En Santiago, la Policía Nacional parece haber optado por una política de persecución indiscriminada contra las motocicletas, sin importar si los conductores tienen sus documentos al día. Deliverys y trabajadores honestos están siendo despojados arbitrariamente de su único medio de sustento.
La explanada del Comando Cibao Central de la policía está repleta de cientos de motocicletas retenidas, mientras a sus dueños se les dificulta recuperar lo que legítimamente les pertenece. Todo esto ocurre en una ciudad golpeada por muertes, asaltos y robos, a lo que se suman constantes denuncias de abusos policiales.
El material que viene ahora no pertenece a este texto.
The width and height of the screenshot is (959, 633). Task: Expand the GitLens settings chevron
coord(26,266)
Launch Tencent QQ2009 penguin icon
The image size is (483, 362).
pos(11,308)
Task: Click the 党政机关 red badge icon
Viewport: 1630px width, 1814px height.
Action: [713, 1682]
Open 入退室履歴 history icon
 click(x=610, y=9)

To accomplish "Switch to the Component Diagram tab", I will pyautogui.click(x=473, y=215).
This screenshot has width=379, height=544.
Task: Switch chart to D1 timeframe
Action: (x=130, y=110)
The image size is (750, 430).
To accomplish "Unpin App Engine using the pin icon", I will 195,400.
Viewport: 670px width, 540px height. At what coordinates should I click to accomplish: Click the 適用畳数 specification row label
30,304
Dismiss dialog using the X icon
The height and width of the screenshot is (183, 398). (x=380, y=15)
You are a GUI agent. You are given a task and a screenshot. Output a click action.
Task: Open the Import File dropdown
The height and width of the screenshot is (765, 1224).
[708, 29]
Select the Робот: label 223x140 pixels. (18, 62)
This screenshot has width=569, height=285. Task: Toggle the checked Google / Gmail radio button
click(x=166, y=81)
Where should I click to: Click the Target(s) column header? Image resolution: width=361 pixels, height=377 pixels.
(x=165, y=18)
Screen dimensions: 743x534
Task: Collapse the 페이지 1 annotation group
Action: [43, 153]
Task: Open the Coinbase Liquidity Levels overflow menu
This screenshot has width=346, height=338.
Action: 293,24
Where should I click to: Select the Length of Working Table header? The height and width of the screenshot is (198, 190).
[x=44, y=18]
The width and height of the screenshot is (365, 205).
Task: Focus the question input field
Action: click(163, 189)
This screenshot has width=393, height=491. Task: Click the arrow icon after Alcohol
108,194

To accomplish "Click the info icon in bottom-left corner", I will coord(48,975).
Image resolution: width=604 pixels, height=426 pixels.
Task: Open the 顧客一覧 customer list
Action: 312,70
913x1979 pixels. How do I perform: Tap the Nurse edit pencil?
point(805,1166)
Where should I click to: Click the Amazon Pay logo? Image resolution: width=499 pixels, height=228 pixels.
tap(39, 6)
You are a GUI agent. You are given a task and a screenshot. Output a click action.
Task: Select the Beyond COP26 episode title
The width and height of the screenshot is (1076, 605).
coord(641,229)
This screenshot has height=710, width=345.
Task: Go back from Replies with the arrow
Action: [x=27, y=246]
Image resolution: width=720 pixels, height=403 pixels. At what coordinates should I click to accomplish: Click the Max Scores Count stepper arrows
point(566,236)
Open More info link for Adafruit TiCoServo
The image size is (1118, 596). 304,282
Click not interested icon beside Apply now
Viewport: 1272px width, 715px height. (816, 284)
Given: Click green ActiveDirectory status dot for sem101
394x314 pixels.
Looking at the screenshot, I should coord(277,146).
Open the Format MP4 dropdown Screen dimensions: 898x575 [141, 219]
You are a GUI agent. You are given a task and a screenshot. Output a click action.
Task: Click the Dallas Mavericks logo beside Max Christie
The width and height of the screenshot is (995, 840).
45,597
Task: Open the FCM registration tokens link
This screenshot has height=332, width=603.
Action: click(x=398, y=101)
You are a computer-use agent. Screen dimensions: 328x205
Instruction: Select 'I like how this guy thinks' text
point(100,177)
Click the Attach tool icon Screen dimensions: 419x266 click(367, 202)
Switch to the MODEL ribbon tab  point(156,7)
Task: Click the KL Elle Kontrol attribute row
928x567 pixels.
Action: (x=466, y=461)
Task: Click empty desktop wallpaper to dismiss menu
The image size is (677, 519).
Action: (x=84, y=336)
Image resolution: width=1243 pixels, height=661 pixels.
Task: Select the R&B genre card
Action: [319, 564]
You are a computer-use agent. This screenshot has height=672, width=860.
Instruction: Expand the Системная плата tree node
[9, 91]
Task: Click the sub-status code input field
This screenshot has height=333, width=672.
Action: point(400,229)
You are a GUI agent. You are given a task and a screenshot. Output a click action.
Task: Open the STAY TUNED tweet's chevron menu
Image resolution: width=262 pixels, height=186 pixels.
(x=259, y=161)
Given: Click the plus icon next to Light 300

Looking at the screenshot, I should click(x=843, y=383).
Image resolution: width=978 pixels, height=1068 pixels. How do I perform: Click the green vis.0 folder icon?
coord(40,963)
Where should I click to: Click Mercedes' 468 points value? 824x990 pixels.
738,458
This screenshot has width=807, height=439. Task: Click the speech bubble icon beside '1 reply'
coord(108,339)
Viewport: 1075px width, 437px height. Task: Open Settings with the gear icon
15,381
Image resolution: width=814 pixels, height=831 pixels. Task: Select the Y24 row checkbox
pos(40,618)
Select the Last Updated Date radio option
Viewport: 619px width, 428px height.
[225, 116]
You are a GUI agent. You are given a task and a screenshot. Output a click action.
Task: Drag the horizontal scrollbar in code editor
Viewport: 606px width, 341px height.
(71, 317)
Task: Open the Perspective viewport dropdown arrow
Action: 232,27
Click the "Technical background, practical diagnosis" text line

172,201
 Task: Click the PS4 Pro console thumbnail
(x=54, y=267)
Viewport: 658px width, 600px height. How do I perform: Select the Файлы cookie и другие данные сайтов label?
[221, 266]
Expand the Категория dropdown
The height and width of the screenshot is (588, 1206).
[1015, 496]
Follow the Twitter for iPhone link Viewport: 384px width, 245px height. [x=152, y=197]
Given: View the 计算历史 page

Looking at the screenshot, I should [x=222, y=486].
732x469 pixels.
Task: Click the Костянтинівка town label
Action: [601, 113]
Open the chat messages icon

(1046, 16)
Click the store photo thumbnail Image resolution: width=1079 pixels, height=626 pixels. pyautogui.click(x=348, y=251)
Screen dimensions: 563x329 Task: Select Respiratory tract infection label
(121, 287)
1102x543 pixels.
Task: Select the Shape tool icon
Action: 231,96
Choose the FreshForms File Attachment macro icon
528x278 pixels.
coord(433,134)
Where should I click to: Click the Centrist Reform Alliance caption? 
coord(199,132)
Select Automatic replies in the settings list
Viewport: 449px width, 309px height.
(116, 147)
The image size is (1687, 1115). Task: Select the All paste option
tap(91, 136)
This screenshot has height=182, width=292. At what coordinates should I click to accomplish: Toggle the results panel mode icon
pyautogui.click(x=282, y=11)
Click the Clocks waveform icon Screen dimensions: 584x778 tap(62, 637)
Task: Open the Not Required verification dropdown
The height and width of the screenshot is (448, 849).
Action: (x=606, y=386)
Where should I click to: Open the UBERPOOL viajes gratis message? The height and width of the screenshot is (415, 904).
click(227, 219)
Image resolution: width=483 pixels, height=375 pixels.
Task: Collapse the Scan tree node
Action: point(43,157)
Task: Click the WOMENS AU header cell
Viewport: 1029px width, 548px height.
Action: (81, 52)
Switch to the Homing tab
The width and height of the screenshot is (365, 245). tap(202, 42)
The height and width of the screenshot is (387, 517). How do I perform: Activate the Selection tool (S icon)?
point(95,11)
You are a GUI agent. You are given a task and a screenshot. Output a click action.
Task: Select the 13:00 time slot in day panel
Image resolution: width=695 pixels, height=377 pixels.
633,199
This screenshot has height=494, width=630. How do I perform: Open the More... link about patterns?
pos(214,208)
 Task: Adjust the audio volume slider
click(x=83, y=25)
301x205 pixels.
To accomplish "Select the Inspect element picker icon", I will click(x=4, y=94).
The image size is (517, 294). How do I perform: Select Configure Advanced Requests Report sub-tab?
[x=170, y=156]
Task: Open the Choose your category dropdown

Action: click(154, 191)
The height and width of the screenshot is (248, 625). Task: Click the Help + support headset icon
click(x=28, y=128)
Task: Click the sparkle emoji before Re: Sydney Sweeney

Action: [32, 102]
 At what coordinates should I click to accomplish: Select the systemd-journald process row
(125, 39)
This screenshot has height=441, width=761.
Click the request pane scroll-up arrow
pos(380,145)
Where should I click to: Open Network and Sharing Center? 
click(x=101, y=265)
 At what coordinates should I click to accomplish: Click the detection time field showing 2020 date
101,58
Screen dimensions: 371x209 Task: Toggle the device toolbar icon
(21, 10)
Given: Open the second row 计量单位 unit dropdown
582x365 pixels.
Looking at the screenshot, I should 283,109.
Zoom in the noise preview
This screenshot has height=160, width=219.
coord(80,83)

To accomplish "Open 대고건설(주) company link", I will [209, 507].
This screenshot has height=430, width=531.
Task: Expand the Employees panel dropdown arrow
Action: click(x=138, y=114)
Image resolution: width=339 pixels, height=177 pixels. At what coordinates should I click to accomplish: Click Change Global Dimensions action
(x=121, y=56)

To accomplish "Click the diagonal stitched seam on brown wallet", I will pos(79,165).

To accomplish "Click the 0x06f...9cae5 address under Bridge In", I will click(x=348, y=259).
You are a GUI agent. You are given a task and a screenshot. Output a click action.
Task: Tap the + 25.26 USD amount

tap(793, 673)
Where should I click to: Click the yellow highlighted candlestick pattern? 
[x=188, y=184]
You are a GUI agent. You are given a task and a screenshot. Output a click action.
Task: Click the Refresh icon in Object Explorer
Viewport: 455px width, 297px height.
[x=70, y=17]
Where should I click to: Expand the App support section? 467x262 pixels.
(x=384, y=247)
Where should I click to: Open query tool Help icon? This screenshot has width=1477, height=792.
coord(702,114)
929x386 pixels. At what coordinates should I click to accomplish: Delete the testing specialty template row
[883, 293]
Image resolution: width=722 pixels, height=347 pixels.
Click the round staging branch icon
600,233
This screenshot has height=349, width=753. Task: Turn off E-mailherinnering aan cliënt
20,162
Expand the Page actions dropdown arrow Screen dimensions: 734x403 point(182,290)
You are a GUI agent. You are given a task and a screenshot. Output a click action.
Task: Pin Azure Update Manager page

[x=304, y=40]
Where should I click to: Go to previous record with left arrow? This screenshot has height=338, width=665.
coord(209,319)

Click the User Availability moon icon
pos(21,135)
Lo más penoso de esta situación es que ocurre en una ciudad golpeada por la inseguridad. Para nadie es un secreto que Santiago vive momentos difíciles, marcados por muertes, asaltos y robos constantes. A este panorama se suman las agresiones policiales que, lejos de generar confianza, aumentan el temor y la frustración de la población.
La Policía en Santiago está bajo la dirección del general Juan Bautista Jiménez Reinoso. Al inicio de su gestión, muchos creímos que sería un director que dejaría huellas positivas. Y sí, huellas dejará, pero no necesariamente las que la ciudadanía esperaba. Resulta preocupante que se actúe con tanto rigor contra trabajadores humildes, mientras la criminalidad sigue arrebatando vidas y sembrando el caos.
Pretender que los asaltos y las muertes se resuelven incautando motocicletas o persiguiendo bocinas es una visión simplista y equivocada de la seguridad ciudadana. El problema de fondo es más profundo y requiere inteligencia, prevención y respeto a los derechos humanos.
Santiago no necesita más persecución contra quien trabaja; necesita una policía que enfrente el crimen real, proteja al ciudadano y devuelva la confianza perdida. La seguridad no se construye con abusos, sino con justicia y responsabilidad.